Reputation: 1102
I found information about MongoDB's TTL, which unfortunately only works on whole documents. I want to be able to delete user's notifications after some time (2 weeks) on my Node.js server. As you can imagine, the notifications are an array of objects as a field in the user's MongoDB Model
, so that I can get them on login without further requests. So if I have something like this:
notifications: [{
notifType: String,
story: String,
seen: Boolean,
createdTime: Date,
from: {
name: String,
username: String,
id: mongoose.Schema.ObjectId
}
}]
How do I delete a notification after 2 weeks, counting from createdTime?
Upvotes: 0
Views: 540
Reputation: 10108
how does the default TTL implementation not do what you are expecting?
Say your createdTime
field has 2015-02-22:10:20
as the value and using the TTL feature you can
db.notifications.ensureIndex( { "createdTime": 1 }, { expireAfterSeconds: 3600 } )
this will clear the value after 2 hours, Similarly you can set it to be 2 weeks. Unless your requirement is that each record has a different expiry for notifications the default implementation should do perfectly.

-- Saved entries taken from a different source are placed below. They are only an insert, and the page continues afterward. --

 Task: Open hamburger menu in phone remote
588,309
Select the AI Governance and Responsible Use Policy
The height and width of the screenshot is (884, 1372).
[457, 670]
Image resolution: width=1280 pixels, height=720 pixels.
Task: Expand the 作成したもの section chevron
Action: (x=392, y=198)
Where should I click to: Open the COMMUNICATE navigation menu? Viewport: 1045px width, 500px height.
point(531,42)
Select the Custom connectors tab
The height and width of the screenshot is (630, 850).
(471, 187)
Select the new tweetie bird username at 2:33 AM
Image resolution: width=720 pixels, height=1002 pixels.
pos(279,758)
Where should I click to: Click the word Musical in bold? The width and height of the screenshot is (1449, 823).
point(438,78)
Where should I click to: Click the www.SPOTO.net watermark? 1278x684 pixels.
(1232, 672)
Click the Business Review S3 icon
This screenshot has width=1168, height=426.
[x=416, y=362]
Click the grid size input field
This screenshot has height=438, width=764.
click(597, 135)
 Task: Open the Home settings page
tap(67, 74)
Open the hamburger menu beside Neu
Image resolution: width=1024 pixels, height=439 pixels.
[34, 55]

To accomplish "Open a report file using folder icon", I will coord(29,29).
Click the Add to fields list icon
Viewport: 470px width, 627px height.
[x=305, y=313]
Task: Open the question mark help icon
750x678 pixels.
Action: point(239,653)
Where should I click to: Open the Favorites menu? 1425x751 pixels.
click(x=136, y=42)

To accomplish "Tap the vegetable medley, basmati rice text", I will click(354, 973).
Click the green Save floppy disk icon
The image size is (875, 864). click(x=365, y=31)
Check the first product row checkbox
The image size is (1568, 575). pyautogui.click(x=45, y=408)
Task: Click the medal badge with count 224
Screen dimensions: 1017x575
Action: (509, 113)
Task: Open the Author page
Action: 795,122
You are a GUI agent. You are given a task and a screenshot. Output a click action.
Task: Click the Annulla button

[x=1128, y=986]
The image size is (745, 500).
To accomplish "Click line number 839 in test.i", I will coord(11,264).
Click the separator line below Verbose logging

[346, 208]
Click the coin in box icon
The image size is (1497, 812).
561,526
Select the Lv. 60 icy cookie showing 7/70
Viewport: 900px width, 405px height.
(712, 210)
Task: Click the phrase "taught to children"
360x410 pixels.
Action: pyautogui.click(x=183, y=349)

You could also write some code as part of the solution which deletes the records periodically, say at the beginning of each day or at the insertion of each record (the latter is not recommended).
Upvotes: 0
Reputation: 464
If culling them in a periodic batch process is not feasible, I would make the check as part of whatever code gets the document. You may have notifications longer than two weeks in the database, but assuming you have a single place where a 'get' takes place, you could do the check there and guarantee that no document with a stale notification is returned untrimmed.